I pull out the saddle post to brawl and wiggle the carriage off the bike. I feel small and quick and light, cycling without the bulk attached, even as I climb over the steep hills.
The border control is just a short ride out of town.
“Can I please cross over and just talk to the officers on the Guinea side?” I beg the officer in charge. His office is a small table and chair in a shack under the huge trees just by the river. A few motos lean against a tree. The other officers sitting in the shade and the man operating the wooden boat are the only people around. My guts are tangled with worry and the officer’s face is serious, yet his hand is soft when he gestures his colleague without a moment’s hesitation after hearing my dilemma.
“He will accompany you over,” he says. He nods to the boatman. The younger officer joins me. Stumbling our way down the stony shore, I notice how his shoes are impeccably polished.
On the Guinean side the men sit in a cluster under a mango tree. Military uniforms, border office uniforms, police uniforms. They lean over their phones and watch clips. Birds sing from the dense forest. A few youths start loading up goods in the boat as we get off.

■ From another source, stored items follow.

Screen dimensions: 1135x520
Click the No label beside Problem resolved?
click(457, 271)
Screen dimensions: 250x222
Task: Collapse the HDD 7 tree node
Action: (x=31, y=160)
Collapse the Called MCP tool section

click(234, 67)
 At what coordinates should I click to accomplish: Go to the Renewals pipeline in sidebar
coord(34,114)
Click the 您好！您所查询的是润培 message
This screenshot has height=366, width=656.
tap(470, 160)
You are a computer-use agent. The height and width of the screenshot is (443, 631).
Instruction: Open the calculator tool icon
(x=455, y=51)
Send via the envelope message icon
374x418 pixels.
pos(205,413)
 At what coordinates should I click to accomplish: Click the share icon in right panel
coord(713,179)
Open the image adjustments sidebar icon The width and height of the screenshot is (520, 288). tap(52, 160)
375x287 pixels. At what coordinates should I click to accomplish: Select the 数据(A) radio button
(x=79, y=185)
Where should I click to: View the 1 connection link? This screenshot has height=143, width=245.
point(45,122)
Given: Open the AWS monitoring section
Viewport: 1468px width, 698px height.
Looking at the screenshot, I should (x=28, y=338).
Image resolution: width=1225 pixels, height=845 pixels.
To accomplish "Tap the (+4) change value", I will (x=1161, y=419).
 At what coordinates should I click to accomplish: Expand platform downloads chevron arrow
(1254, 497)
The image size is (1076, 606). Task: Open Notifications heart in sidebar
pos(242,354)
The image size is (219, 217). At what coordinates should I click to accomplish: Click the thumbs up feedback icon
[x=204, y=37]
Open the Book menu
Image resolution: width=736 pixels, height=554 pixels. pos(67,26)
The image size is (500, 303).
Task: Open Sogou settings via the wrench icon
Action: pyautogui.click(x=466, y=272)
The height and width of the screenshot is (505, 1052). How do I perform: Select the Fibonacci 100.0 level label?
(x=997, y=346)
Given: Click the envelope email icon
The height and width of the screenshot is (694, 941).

We greet and the officers give us a seat. I spread out all the papers over my lap, pass them around, point at the dates and present the plea I had practiced on the way in my stuttering French. We have not received out visas yet but we have paid everything and our visas in Sierra Leone are ending tomorrow, please can me and my friend cross? We have the visa for Ivory Coast, we just need to cross Guinea.
The men listen and look at the papers. I take my time and speak slowly. From time to time come interruptions: laughter from the shore, a shouted question, a man who comes to get a vaccine; the main border official also doubles as a nurse. I welcome the pauses and the natural flow, take care to keep the stress out of my voice.
“You give vaccines here?” I ask as the officer rubs alcohol on the man’s arm.
“Yes, yellow fever.”
“Please, what can we do?” I ask when all the explanations are finished.
“You could go into Gueckedou,” says the officer, and the big military man next to him nods. It’s the nearest town.
“There is a migration office there. You will pass there and explain your situation. They will let you pass into Ivory Coast.”
Most of the men have gone back to watching clips on their phones. I can not believe it could be so easy.
“So we can just pass tomorrow, me and my friend?” I ask again.
“Yes, just come.” They fold back my papers and hand them to me, reassure me.
“OK,” I say. I hold my hand over my heart. “Thank you.”
So easy. I never imagined it could be easy.
I know borders as rigid and unbending, myself a little point of data, obedient and quiet; stamped into a ledger or scanned into the cloud.
Here, the birds are singing and I am a body with a problem who needs to cross from one side of the river to another.
I never thought that systems could be something to put under question, but it is Africa that has taught me to ask. She has invited me outside of my own imagination, to where other people live.
How naive and pretty and beautyful; an abundance of privilege.
A black me could never have.
“Were you able to speak to them?” asks the officer as the boat touches against the Sierra Leonian shore and me and my companion with the shiny shoes get off.
“Yes,” I smile. The sun is hot at noon now and my chest has melted into gratefulness. My feet still hover above the ground in the feeling of surrealism. I reach into my pocket.
“Don’t mind that,” says the officer, his hand extending to the boatman to pay for our trip.
“No, wait,” I say, but it is already done. “Can I give you something?”
“No,” he says. “Don’t worry. I’m glad you were able to solve it.” And he heads back to his shack while the man in the shiny shoes gets on his moto and all that’s left for me to do is to get on my bike.
The kindness, the incredible kindness.
The feeling keeps me flying on my way back, pushing into the pedals and smiling everybody I see on the road.
I arrive back dripping in sweat and still smiling. My friend is sitting on the porch to the hostel room.
“Good news,” I say. “We can cross tomorrow.”
“I have good news, too. The visas arrived.”